Cuando el movimiento contestatario contra el poder de Bashar al Asad comenzó en marzo de 2011 en Siria, el Kremlin se alineó desde un principio junto al presidente. Aliado desde la época soviética de los Al Asad, padre e hijo, Rusia, que demostró poco aprecio hacia los movimientos de protesta en Georgia y Ucrania, ve con malos ojos cualquier "revolución" que tenga lugar, ya sea en Túnez, Egipto o Siria.

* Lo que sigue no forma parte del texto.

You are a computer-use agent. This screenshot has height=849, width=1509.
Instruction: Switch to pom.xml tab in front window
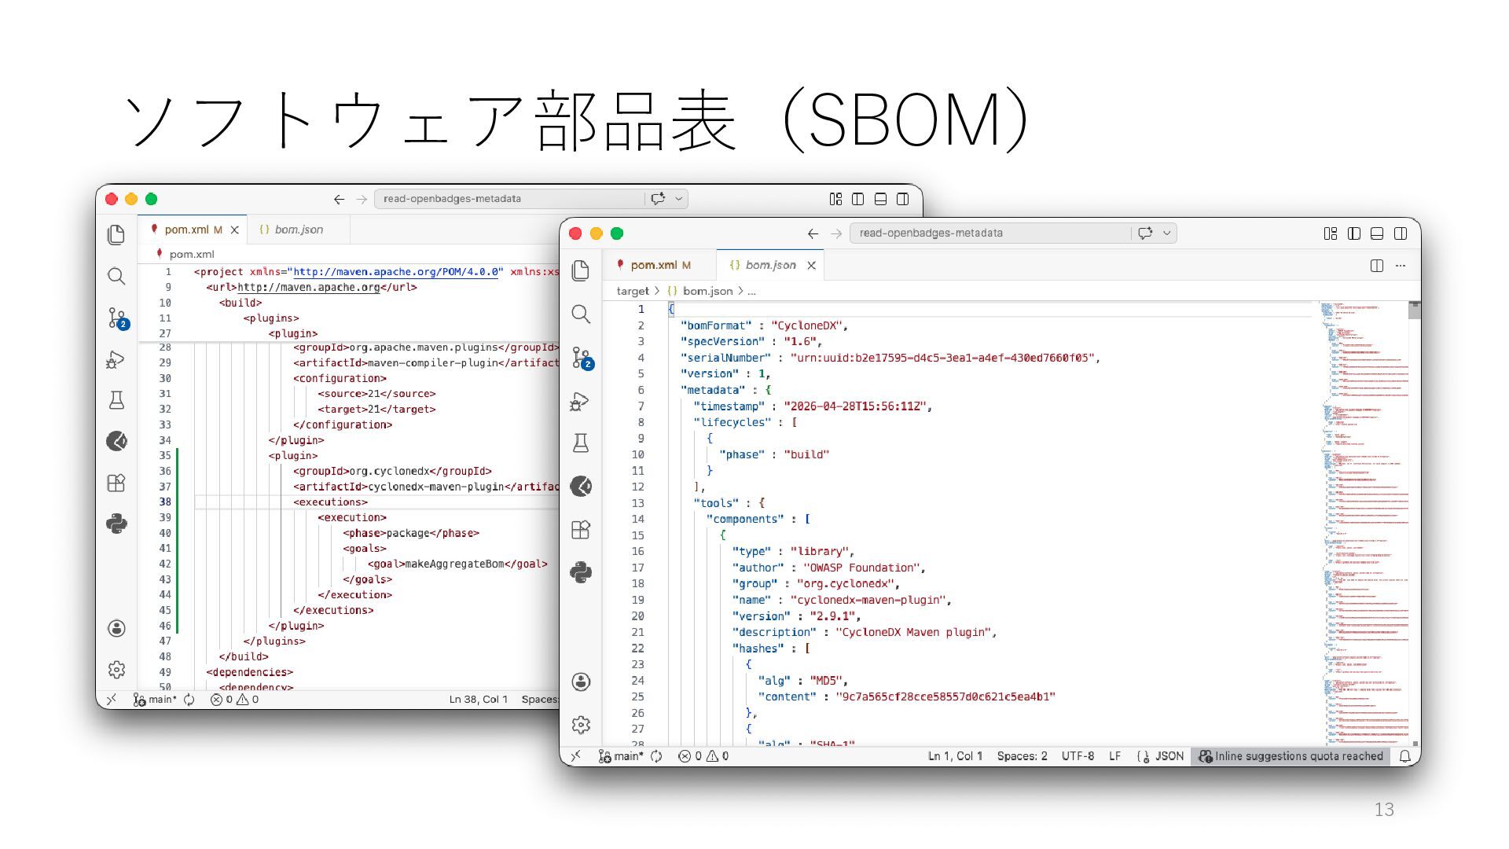[x=653, y=266]
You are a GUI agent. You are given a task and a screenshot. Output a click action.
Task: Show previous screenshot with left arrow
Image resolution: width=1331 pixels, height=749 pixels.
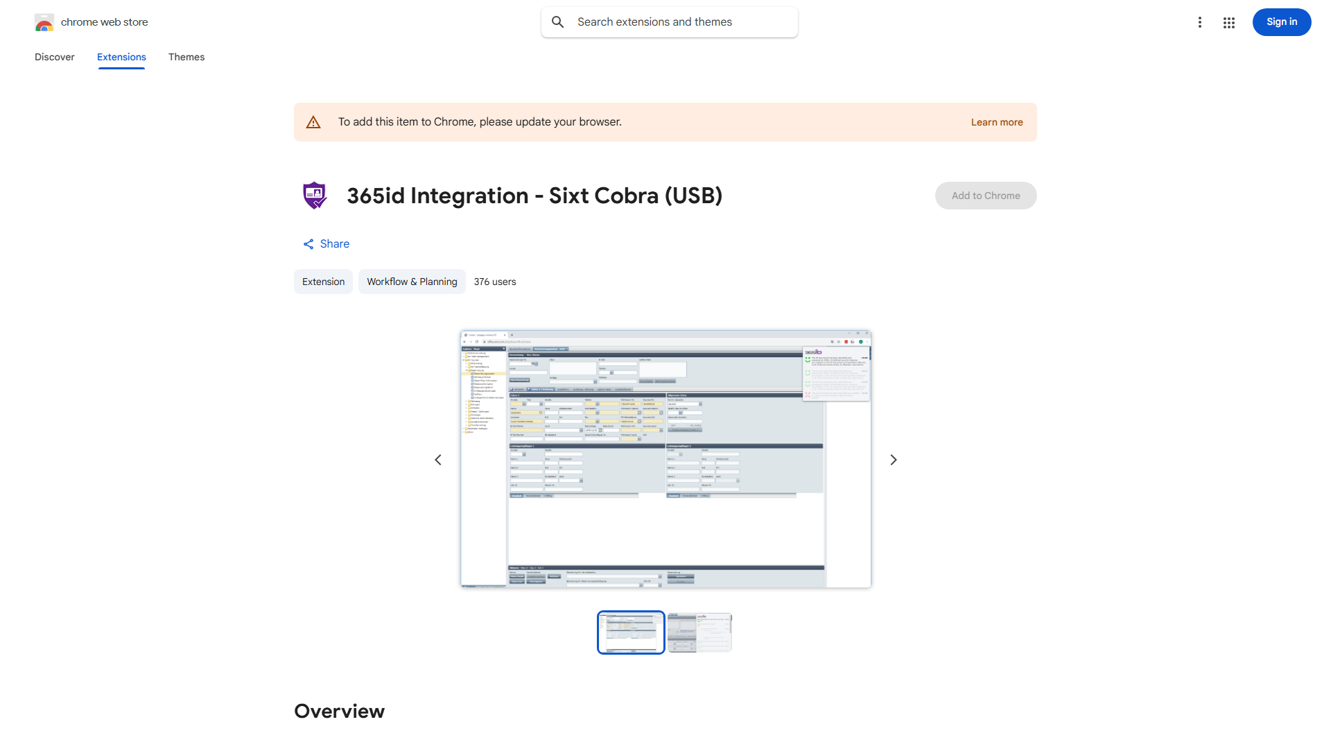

Tres principios guían los actos del Kremlin: oponerse a cualquier "revolución" o intervención militar que puedan entrañar la desintegración del Estado, como en Irak y Libia, alertar sobre el peligro "terrorista" islámico y su apoyo incondicional al régimen "legítimo" de Damasco.
Durante más de dos años la posición de Rusia quedó marginada. En junio de 2012, una primera conferencia en Ginebra lanzó un comunicado que, no obstante, preveía "un Gobierno de transición". Pero las grandes potencias fracasaron en fijar un calendario para la partida de Al Asad.
El 21 de agosto de 2013 tuvo lugar un ataque con armas químicas en la periferia de Damasco: 1.429 muertos. Inmediatamente, estadounidenses, británicos y franceses consideraron realizar ataques para "castigar" a Al Asad. El presidente ruso puso entonces sobre la mesa un plan para la destrucción de las armas químicas sirias. Su colega estadounidense, Barack Obama, acató la opinión del Congreso y renunció a tomar medidas. Al Asad se salvó así de sufrir ataques y Putin apareció como un interlocutor válido.
Pero cuando ordenó a fines de febrero de 2014 a sus comandos tomar por asalto el Parlamento de Crimea, Putin se pasó de la raya. La reanexión de esta península ucraniana, y luego el desencadenamiento de la guerra en el este de ese país, convirtieron al líder del Kremlin en un paria y su país sufre hoy los efectos de las sanciones impuestas por los occidentales.
"Desde el comienzo está claro que para Rusia es mejor un Gadafi, un Al Asad, inclusive un Sadam Husein, que el EI", estimó Alexei Malachenko, del Instituto Carnegie.
No se trata solamente de pesar en el conflicto sirio. "Putin busca salir de su aislamiento. Para ello encontró un pretexto genial: la lucha contra el Estado Islámico", en tanto la situación nunca estuvo tan calma sobre el terreno en Ucrania, subrayó Malachenko.
Así, un ballet de buques de guerra rusos comenzó en el estrecho del Bósforo. Los rusos reforzaron su presencia en el puerto sirio de Tartus y, sobre todo, construyeron una base aérea cerca de Latakia, bastión de Al Asad en el noroeste de Siria.
Los satélites estadounidenses detectaron un aumento de la actividad militar rusa: tanques, aviones, helicópteros, y hasta 2.000 soldados, según la prensa rusa. La entrega de armas al ejército de Al Asad se intensificó. Asimismo, responsables militares rusos, iraníes, iraquíes y sirios se reunieron en Bagdad.
Rusia sorprendió a todo el mundo, especialmente a los estadounidenses. Washington debe rendirse ante la evidencia: hay que hablar con Putin, convertido en imprescindible, y tal vez hacerse a la idea de que la partida de Al Asad no se impone por el momento.